Es “El amor, las mujeres y la muerte” de Arthur Schopenhauer que dejó dudas y miedos tan recónditos, que en cierta forma aún poseo un infrecuente exaspero moral.
Ahora, en la empinada cuesta del ser y el existir, vuelvo los ojos, a modo de Francisco de Quevedo, a los predios de nuestras soledades, y regreso a las páginas del llamado “Manco de Lepanto” con la ansiedad del marino sin puerto o el lobo estepario al encuentro de la madriguera cuando ya las nieves de la existencia cubren la estepa del aliento de negrura, silencio y brisa cortante.
¿Era Don Quijote loco o cuerdo? Dilema perenne al pertenecer a la esencia la propia mundología humana desde el alba de los tiempos. Alguien dirá que ambas cosas, ya que ya el clásico lo dejó zanjado en un santiamén cuando afirmo: “De cuerdos y locos todo tenemos un poco”.
Un critico literario, Harold Bloom, maestro en el arte de escudriñar páginas y cuyo único dios es Shakespeare, e Iván Turguéniev - el ruso seguidor de Gógol, Pushkin, Lérmontov y en algunos aspectos, como en los cuentos, mejor que ellos -, están unidos al ser ermitaños en el baptisterio de del genio español.
El primero, profesor de Humanidades en la universidad de Yale, y el ruso autor de “Padres e Hijos, han hecho dos aportes (ensayos) excelentes aunque cortos sobre el personaje de Cervantes Saavedra.
El primero se halla en las páginas de “Cómo leer y por qué”, y allí Bloom, igual que hace con todo, realiza un exquisita comparación entre el hidalgo y Shakespeare.
Mientras Turguéniev, en unas cuartillas autobiográficas, crea una pieza admirable sobre “Hamlet y Don Quijote”.
Hace varios meses, la Real Academia Española de la Lengua con motivo del IV centenario de Cervantes y las correspondientes en nuestro continente americano, han editado un “Don Quijote de la Mancha” de una calidad excepcional.

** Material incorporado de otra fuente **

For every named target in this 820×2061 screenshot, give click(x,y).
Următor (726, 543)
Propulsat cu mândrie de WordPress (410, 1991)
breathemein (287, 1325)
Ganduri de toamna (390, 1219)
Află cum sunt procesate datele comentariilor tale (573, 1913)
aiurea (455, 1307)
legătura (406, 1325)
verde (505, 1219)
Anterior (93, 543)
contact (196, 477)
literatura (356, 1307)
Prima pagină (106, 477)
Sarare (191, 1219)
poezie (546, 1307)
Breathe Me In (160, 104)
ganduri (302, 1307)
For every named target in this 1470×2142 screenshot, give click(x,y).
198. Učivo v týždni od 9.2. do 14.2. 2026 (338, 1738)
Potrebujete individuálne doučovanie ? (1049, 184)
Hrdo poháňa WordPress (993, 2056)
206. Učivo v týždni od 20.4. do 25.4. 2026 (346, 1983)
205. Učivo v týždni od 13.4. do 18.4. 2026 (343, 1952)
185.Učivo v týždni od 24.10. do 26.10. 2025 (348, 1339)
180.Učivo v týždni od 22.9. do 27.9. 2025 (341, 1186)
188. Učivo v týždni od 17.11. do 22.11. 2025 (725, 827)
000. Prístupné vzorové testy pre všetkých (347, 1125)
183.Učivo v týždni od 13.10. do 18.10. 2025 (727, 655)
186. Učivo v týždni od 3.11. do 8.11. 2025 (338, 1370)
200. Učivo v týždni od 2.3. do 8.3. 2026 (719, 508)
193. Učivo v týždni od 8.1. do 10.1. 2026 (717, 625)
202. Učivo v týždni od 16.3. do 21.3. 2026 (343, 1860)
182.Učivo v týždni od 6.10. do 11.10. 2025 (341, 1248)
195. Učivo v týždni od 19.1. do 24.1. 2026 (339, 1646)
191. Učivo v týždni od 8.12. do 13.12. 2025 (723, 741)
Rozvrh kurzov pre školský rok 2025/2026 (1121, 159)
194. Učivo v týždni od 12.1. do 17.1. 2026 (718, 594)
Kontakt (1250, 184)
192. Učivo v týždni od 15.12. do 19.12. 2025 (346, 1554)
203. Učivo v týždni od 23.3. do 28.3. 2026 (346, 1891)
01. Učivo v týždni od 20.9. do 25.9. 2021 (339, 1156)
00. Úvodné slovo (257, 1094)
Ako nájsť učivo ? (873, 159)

La edición y las notas han estado a cargo de Francisco Rico, un erudito en la materia que ha sabido, de forma clara, adecentar las carillas editadas en la madrileña imprenta de Juan de la Cuesta en 1605, con una dedicatoria de Cervantes al Duque de Béjar, Marqués de Gibraleón y conde de Benalcázar y Bañares.
Conjuntamente el libro contiene una presentación de Mario Vargas Llosa, unida a notas y glosarios de acentuadas figuras de las letras y de la filología, a eso se le añade un glosario amplio, pudiéndose decir sin afectación, y haciendo uso del lema de la Academia, que la estupenda edición “limpia, fixa y da esplendor” a la obra cervantina.